TASK GOAL:
Duplicate everything in the material below, from the line containing "Where should I click to: Click the total" down to the line containing "click(x=25, y=319)", with both of those lines included.
------ SUPPLIED RECORDS
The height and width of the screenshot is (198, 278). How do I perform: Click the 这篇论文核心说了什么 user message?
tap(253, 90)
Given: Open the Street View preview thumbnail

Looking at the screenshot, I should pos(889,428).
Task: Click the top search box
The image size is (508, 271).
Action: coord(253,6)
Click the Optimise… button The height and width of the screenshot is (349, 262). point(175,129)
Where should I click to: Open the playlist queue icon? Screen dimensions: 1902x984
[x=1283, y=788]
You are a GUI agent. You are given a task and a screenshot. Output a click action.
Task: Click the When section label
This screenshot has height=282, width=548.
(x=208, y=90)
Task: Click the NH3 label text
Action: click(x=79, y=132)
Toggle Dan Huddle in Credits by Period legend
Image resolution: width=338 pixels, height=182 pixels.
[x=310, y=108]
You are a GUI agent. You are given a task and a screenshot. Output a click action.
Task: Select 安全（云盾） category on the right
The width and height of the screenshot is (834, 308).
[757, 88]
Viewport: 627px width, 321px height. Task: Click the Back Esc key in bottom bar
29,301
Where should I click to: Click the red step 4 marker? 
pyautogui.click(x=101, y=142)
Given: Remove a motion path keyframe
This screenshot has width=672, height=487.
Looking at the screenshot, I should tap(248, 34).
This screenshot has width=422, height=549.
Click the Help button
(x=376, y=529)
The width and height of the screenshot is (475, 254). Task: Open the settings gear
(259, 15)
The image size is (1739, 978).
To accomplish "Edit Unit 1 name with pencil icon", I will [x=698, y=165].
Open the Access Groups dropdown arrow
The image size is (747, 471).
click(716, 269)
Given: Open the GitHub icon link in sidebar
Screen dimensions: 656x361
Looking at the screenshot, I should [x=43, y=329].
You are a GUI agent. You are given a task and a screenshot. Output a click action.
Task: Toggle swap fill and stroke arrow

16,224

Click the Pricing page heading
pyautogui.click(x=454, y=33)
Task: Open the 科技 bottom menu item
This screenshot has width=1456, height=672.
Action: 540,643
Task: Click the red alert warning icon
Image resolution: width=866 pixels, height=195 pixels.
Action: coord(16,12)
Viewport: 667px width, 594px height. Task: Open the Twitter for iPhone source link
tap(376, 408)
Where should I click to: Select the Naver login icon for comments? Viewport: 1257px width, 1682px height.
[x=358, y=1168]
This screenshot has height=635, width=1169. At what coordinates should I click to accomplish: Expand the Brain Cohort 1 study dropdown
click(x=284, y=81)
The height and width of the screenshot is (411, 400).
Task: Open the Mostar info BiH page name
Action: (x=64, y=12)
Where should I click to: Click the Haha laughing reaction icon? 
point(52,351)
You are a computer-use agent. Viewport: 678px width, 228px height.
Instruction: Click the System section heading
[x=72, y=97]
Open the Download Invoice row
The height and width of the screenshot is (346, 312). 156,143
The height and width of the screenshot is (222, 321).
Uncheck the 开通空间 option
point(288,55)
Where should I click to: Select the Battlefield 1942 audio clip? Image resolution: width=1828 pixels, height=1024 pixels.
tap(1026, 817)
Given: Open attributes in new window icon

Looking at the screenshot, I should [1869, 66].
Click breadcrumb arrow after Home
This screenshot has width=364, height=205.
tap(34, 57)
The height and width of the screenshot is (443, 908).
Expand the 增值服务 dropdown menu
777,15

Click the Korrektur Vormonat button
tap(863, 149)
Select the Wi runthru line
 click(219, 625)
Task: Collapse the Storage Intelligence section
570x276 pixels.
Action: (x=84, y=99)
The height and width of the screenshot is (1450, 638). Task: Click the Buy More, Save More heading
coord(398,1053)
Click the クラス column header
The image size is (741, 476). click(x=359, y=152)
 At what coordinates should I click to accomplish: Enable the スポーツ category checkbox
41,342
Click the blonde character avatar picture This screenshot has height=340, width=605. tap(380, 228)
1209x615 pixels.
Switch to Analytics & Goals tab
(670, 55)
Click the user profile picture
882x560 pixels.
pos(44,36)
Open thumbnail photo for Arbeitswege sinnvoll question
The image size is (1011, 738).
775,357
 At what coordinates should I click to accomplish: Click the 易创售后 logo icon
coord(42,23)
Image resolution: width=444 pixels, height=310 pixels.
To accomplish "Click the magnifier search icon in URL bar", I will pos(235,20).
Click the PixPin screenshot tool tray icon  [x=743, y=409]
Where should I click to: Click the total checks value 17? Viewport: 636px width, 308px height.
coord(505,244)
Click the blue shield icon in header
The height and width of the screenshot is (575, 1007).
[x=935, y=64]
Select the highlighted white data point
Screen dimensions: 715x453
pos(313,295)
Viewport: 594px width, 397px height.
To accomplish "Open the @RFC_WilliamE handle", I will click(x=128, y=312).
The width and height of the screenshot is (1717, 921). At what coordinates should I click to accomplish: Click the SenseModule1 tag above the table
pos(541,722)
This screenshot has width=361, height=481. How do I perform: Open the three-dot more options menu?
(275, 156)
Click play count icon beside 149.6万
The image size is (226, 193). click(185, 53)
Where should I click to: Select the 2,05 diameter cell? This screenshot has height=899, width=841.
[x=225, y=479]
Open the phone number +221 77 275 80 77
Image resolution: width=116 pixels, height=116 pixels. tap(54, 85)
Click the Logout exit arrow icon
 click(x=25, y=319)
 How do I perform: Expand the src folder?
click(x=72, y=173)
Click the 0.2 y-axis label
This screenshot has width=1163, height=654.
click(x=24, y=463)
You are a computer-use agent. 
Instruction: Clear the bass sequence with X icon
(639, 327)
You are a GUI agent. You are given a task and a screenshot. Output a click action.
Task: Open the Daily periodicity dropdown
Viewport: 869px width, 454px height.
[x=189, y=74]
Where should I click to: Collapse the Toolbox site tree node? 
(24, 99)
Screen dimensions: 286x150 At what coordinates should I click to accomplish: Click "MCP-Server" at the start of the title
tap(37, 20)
------------
WORKED ANSWER:
Where should I click to: Click the total checks value 17? Viewport: 636px width, 308px height.
coord(505,244)
Click the blue shield icon in header
The height and width of the screenshot is (575, 1007).
[x=935, y=64]
Select the highlighted white data point
Screen dimensions: 715x453
pos(313,295)
Viewport: 594px width, 397px height.
To accomplish "Open the @RFC_WilliamE handle", I will click(x=128, y=312).
The width and height of the screenshot is (1717, 921). At what coordinates should I click to accomplish: Click the SenseModule1 tag above the table
pos(541,722)
This screenshot has width=361, height=481. How do I perform: Open the three-dot more options menu?
(275, 156)
Click play count icon beside 149.6万
The image size is (226, 193). click(185, 53)
Where should I click to: Select the 2,05 diameter cell? This screenshot has height=899, width=841.
[x=225, y=479]
Open the phone number +221 77 275 80 77
Image resolution: width=116 pixels, height=116 pixels. tap(54, 85)
Click the Logout exit arrow icon
 click(x=25, y=319)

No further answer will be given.